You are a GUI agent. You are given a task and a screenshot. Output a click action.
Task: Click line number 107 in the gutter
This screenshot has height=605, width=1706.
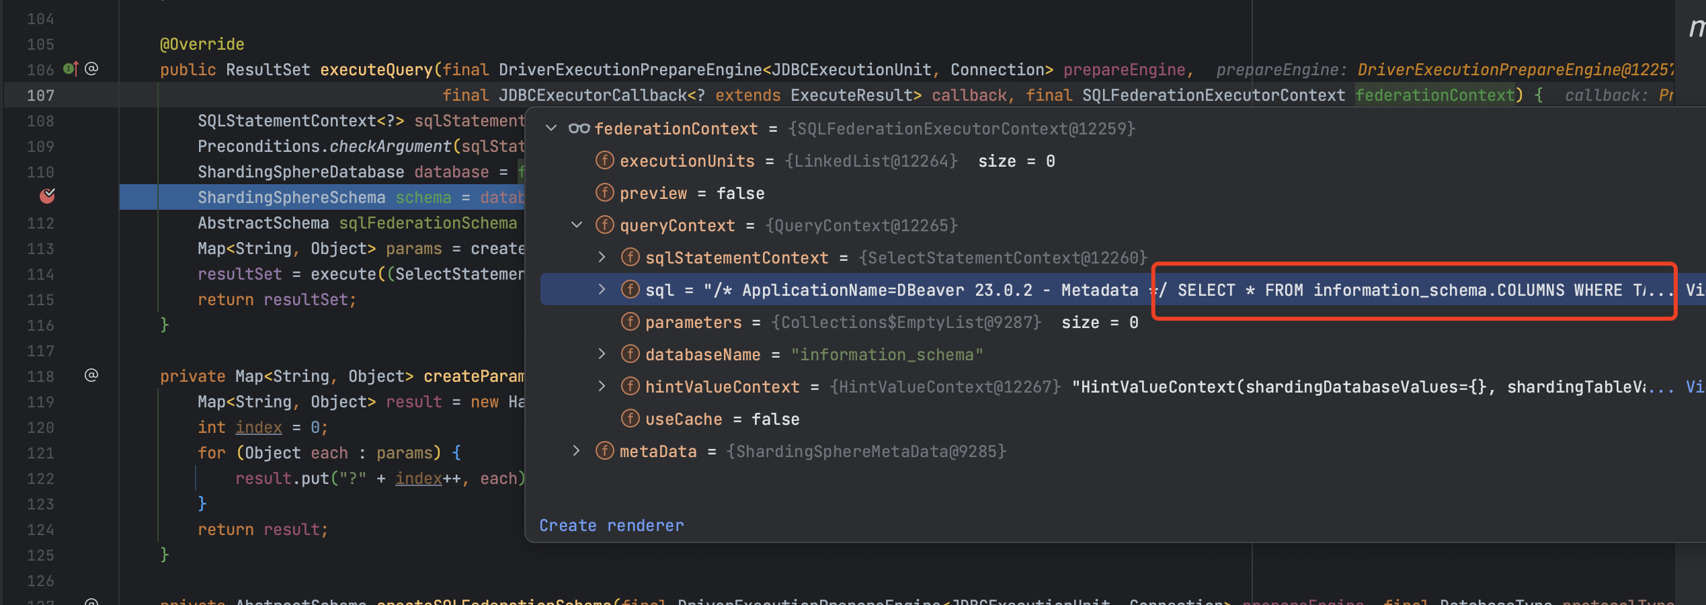(x=42, y=95)
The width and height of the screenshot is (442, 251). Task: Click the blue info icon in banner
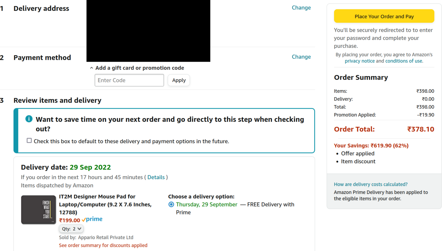[29, 119]
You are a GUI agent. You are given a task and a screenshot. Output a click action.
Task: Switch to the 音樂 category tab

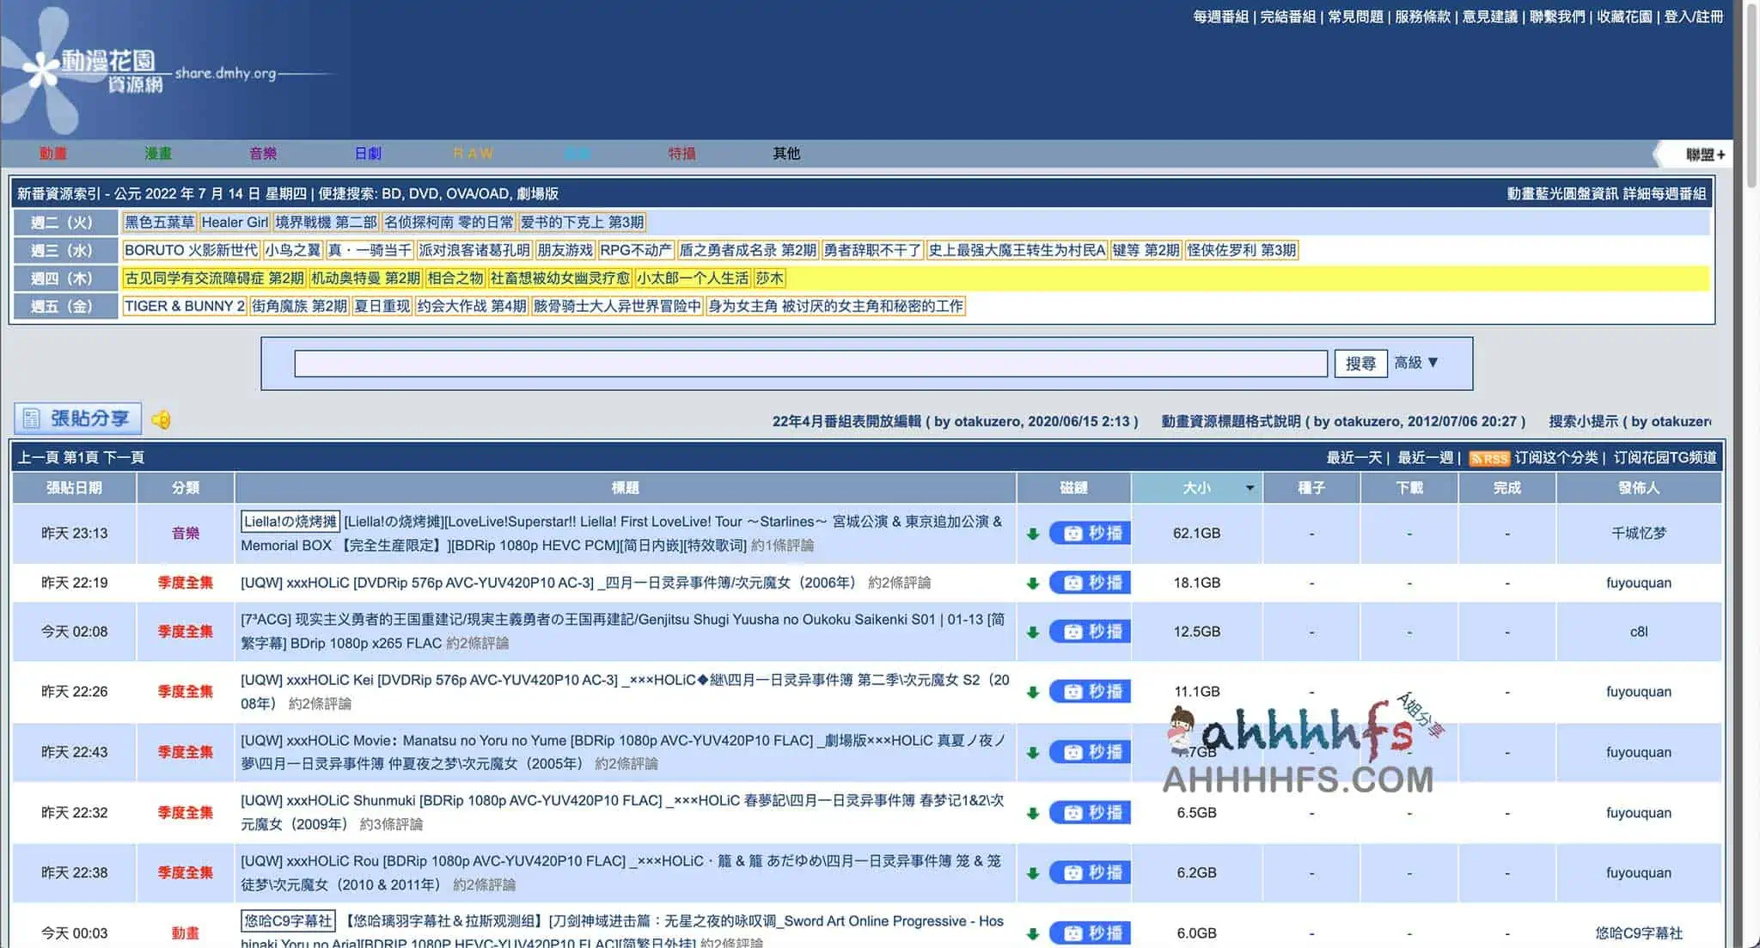click(x=263, y=154)
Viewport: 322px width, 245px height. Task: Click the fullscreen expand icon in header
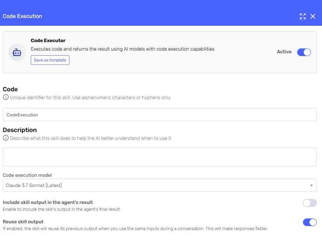pyautogui.click(x=302, y=16)
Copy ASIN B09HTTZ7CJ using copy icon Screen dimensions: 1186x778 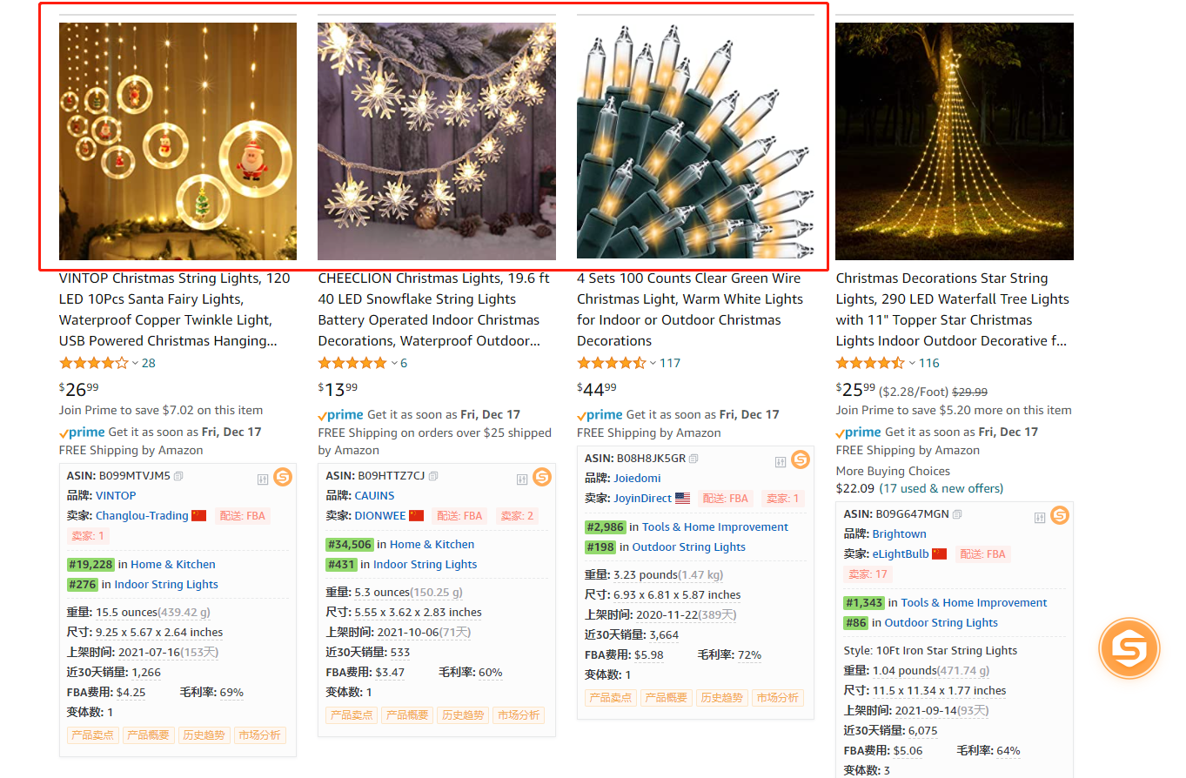[433, 476]
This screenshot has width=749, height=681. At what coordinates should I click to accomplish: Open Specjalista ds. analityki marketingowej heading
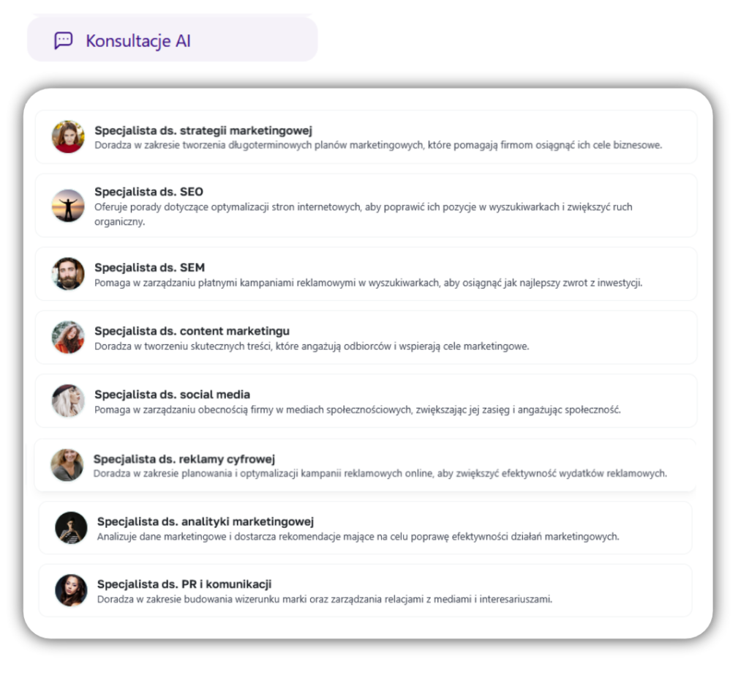pyautogui.click(x=206, y=522)
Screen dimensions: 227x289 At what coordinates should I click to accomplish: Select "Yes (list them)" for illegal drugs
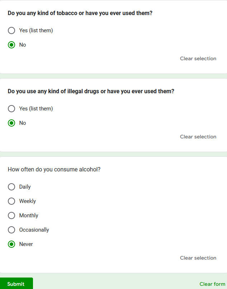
··········
> **PROBLEM TO WORK ON**
Starting with the line that contains "This screenshot has width=749, height=681." and going on through the end of the rows, write those lines out again with "heading" swapped for "title" and nothing else changed. Leave the pictures out of your answer.

> **WRITTEN SOLUTION**
This screenshot has width=749, height=681. At what coordinates should I click to accomplish: Open Specjalista ds. analityki marketingowej title
pyautogui.click(x=206, y=522)
Screen dimensions: 227x289 At what coordinates should I click to accomplish: Select "Yes (list them)" for illegal drugs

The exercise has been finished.